_SHORT EXERCISE:_ In the account of Mitchel Cohn's U-rating appeal, what reason does Cohn give for claiming that formal observations were required? Answer in one to three sentences.

_READING TEXT:_
-----

Yes. Mitchel Cohn is a tenured  teacher at Williamsburg Middle School Academy (MS 50K). In June 2006 he received a  U-rating. He received another U-rating in June 2007. The second U-rating was based, according to his rating sheet, on 5 informal observations taken place in March and May of 2007. Cohn appealed the rating and despite his argument that he was never given pre or post observation conferences required by the UFT contract his appeal was denied.

Cohn also argued that the failure to provide formal observations, since he was a previously designated U-rated teacher, required formal observations and these rights were outlined in the DOE’s rating manual and Special Circular 45.

On appeal to State Supreme Court Justice Alice Schlesinger held that only “substantial rights” violations would cause the Court to overrule the Chancellor’s final determination of a U-rating. While Justice Schlesinger noted that an Appellate Court had held that “the standard of review in such cases required reversal of an agency’s decision when the relevant agency does not comply with either a mandatory provision or one thas was :intended to be strictly enforced.”  Blaize v Klein, 68 AD3d 759, 761, 889 N.Y.S.2d 665 (2nd Dept., 2009).

-----

_RAW DATA:_
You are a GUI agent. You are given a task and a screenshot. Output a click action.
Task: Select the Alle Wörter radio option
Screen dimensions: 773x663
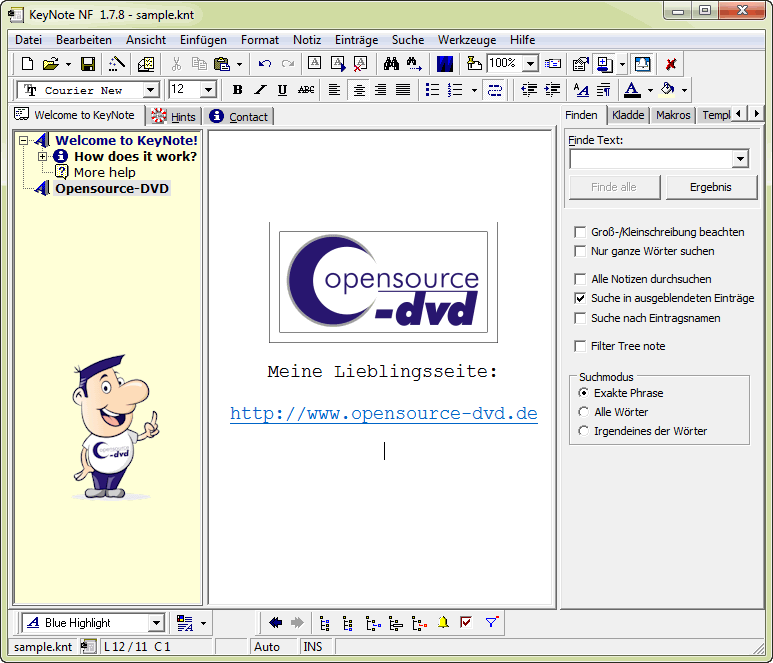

-----

_CORRECT OUTPUT:_ Cohn argued that formal observations were required because he had previously been designated a U-rated teacher. He maintained that these rights were set out in the DOE's rating manual and in Special Circular 45.